Molecular formula C20H24O3 (M+m/z 312.1725, calcd 312.1720) was deduced from the HREI-MS of metabolite 4. A distinct downfield methine proton signal appeared at δ 3.77 (br. s, W1/2 = 9.3 Hz) in the 1H-NMR spectrum of 4. The 13C-NMR spectrum showed a saturated ketone carbon signal at δ 217.7. The rest of the spectrum was distinctly similar to metabolite 2. The deshielded methine proton was HMBC correlated with this ketonic carbon, while its corresponding methine carbon at δ 86.8 showed the HMBC correlations with H2-15 (δ 1.95, 2.29), and CH3-18 (δ 0.81). These interactions, along with appearance of a downfield proton (δ 3.77), indicated that the ketone at C-17 has been reduced into an –OH. Geminal H-17 (δ 3.77) showed NOESY correlations with H-14 (δ 1.63), indicating it to be axially (α-) oriented. The saturated ketone carbon (δ 217.7) was place at C-16, based on the above mentioned HMBC correlations (Figure 5). The structure of metabolite 4 was finally identified as 17β-hydroxy-6-methylene-androsta-1, 4-diene-3, 16-dione.

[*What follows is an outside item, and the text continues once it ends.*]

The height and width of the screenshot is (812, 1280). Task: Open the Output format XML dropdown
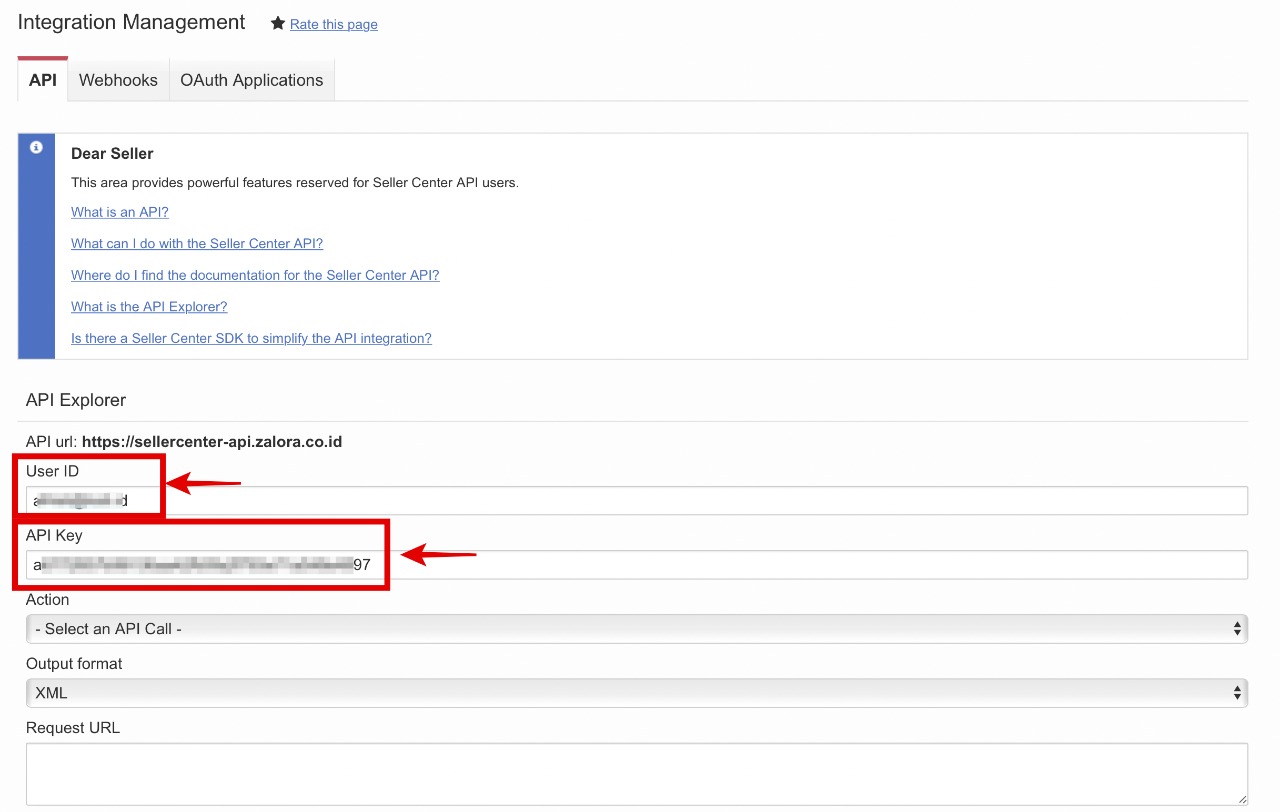click(636, 693)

Figure 5. Important HMBC (a) and NOESY (b) correlations in metabolite 4.
Metabolite 5 has a molecular composition C20H26O2 (HREI-MS, M+m/z 298.1730, calcd 298.1733). Based on 1H- and 13C-NMR spectral data (Tables 1 and 2), compound 5 was identified as 17β-hydroxy-6-methylene-androsta-1, 4-diene-3-one. It has previously been reported as an in-vitro cytochrome P450-mediated transformed product of exemestane .

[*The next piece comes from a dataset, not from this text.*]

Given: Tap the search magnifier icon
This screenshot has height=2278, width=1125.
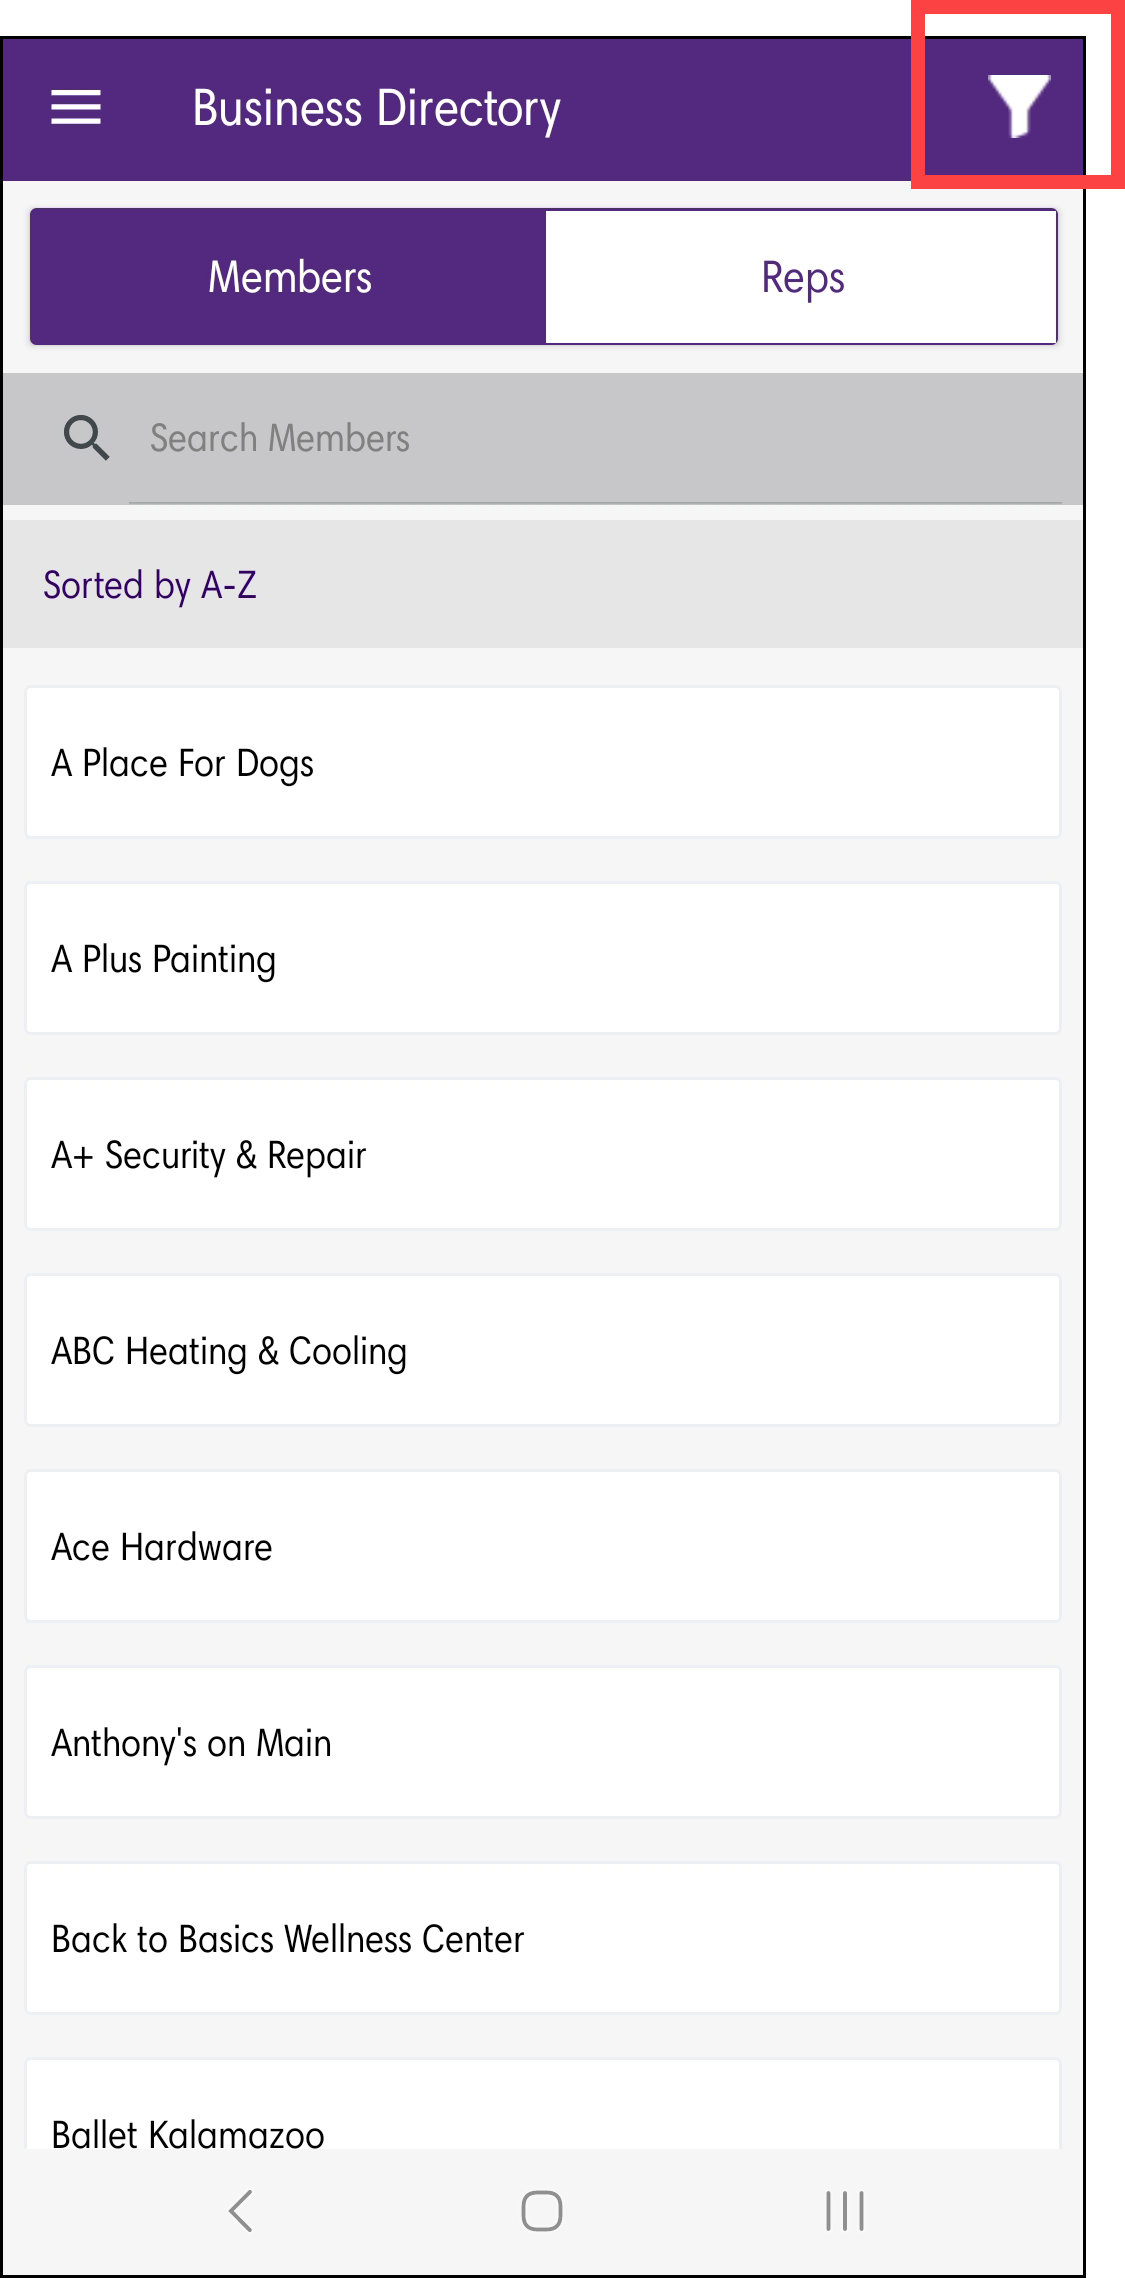Looking at the screenshot, I should point(86,438).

The cytotoxic effect of the compounds 1-5 against two tumor cell lines, PC-3 (prostate cancer cell) and Hela (cervical cancer cell), was evaluated (Table 3) using the MTT assay. Compound 2 showed a moderate cytotoxicity against both the cancer cell line with IC50 = 16.83 ± 0.96 and 24.87 ± 0.72 μM, respectively, as compared to the standard drug, doxorubicin. Compound 4 exhibited a moderate activity against HeLa cell line.

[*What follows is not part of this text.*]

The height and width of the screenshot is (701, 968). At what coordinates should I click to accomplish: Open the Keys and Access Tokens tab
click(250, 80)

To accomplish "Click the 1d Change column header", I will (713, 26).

In conclusion, the biotransformation of exemestane (1) with F. lini and M. phaseolina were investigated for the first time which provided an efficient route towards the synthesis of several new metabolites 2–5. Metabolite 2 was found to be moderately active against both cancer cell lines (HeLa and PC3). The work presented here can be helpful for the study of in vivo metabolism of exemestane (1), as well as for the discovery of new anticancer drugs
Substrate and chemicals
Exemestane (1) was purchased from local market as drug (Pfizer Canada Inc., Brand name Aromasin), extracted and further purified by flash chromatography. Thin layer chromatography (TLC) was carried out on silica gel precoated plates (PF254; Merck). Column chromatography (CC) was performed by using silica gel (E. Merck, Germany). Optical rotations were measured in methanol with a JASCO P-2000 polarimeter. 1H- and 13C-NMR spectra were recorded in (CD3)2CO and CD3OD on Bruker Avance spectrometers. The chemical shifts (δ values) are presented in ppm and the coupling constants (J) are in Hz. For 1D- and 2D-NMR experiments, standard Bruker pulse sequences were used. UV Spectra (in nm) were recorded in methanol with a Hitachi U-3200 spectrophotometer. Infrared (IR) spectra (in cm-1) were recorded with an FT-IR-8900 spectrophotometer. JEOL (Japan) JMS-600H mass spectrometer was used for recording of EI-MS and high-resolution mass spectra (HREI-MS) in m/z (rel. %).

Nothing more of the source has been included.